• [WHAT NEEDS TO BE DONE] Please write out the records from their start through the line containing "coord(14,7)", keeping every line whole and raising each answer coordinate by 118.

[Records for locating visible targets]
==================================================

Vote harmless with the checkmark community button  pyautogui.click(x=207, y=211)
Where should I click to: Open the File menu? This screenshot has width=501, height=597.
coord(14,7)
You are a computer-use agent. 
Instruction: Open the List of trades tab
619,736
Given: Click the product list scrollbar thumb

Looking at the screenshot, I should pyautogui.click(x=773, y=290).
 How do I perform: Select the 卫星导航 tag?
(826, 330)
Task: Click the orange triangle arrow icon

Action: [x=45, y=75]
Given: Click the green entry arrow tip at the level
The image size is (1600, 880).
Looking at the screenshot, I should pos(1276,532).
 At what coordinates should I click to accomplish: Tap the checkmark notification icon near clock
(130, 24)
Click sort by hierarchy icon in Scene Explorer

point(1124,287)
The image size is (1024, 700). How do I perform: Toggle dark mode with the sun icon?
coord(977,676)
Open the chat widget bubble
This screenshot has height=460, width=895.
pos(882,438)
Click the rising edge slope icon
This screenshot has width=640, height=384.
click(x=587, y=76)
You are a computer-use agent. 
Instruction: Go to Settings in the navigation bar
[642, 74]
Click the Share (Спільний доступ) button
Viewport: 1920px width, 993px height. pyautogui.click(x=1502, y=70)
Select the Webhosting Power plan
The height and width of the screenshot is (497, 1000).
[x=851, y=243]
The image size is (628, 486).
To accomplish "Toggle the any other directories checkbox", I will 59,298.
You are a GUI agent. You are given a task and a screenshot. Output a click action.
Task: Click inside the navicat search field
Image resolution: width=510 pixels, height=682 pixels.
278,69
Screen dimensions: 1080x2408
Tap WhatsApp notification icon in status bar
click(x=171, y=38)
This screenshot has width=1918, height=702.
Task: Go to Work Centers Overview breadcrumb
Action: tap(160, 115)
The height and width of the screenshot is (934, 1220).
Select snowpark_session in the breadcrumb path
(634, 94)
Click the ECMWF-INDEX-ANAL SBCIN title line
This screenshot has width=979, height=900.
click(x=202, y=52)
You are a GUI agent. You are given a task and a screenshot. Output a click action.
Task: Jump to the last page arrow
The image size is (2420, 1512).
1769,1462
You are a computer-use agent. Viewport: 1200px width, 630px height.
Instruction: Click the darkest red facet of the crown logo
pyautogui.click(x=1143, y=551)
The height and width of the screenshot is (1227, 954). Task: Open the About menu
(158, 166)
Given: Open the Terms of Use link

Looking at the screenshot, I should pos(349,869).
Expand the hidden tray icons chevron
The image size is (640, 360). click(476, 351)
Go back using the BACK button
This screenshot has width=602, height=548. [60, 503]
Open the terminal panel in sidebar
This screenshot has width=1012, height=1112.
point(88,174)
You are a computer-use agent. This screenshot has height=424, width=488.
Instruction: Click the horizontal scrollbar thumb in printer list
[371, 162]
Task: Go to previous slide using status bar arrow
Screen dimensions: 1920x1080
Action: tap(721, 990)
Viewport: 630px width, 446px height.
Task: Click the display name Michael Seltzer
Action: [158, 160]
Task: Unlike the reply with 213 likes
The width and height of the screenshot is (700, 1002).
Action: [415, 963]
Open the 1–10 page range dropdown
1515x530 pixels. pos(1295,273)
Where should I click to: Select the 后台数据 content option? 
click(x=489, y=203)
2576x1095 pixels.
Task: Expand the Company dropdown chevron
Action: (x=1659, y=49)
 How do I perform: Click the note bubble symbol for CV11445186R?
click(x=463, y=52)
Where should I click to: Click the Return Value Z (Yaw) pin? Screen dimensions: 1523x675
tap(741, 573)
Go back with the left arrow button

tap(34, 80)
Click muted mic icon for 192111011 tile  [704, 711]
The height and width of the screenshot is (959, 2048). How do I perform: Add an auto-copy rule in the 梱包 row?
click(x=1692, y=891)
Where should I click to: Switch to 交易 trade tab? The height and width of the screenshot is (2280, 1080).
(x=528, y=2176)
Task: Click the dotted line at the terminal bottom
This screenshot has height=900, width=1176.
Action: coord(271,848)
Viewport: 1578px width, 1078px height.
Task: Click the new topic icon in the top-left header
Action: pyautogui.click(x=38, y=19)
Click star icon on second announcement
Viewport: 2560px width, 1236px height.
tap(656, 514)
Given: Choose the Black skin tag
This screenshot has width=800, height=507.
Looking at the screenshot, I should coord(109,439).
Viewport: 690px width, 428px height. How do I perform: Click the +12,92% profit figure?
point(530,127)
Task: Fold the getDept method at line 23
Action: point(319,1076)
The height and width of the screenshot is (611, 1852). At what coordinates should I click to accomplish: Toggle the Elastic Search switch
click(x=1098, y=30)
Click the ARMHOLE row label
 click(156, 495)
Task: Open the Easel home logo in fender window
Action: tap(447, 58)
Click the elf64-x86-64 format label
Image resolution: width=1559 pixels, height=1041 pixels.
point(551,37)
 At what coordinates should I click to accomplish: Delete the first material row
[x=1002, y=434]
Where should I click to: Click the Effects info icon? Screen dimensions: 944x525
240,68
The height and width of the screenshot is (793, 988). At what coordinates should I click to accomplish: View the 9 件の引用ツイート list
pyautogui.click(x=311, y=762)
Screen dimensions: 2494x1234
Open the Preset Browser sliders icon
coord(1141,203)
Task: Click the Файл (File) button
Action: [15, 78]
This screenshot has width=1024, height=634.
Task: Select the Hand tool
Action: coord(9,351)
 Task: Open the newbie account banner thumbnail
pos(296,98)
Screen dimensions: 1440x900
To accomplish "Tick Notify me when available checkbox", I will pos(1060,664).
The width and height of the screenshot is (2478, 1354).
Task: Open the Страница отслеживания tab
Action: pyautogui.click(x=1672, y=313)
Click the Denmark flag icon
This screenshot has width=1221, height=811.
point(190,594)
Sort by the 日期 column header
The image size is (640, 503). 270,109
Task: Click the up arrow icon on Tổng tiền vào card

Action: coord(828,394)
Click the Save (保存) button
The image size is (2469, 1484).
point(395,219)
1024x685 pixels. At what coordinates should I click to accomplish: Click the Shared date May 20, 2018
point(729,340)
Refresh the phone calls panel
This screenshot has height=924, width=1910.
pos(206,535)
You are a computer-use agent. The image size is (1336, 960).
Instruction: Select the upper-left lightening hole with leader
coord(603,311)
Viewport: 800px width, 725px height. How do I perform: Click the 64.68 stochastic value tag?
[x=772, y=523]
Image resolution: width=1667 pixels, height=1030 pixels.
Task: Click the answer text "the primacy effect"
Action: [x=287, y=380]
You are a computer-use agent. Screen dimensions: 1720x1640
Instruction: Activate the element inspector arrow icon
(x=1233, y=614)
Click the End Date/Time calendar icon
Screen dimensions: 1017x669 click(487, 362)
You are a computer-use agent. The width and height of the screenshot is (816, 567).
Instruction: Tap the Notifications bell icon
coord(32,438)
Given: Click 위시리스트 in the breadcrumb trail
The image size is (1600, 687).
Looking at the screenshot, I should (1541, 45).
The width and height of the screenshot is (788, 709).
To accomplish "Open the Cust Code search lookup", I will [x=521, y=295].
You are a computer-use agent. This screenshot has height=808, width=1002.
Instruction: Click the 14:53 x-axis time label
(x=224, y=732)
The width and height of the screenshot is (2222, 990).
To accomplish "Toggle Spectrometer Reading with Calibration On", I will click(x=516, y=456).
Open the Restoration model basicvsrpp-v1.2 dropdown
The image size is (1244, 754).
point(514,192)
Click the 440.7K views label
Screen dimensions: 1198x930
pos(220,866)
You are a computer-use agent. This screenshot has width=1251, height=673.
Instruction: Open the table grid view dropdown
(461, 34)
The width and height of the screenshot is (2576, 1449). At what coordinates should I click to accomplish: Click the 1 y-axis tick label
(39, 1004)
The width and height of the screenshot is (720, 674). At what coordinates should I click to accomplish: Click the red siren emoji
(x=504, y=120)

==================================================

• [CORRECT RESULT]
Vote harmless with the checkmark community button  pyautogui.click(x=325, y=329)
Where should I click to: Open the File menu? This screenshot has width=501, height=597.
coord(132,125)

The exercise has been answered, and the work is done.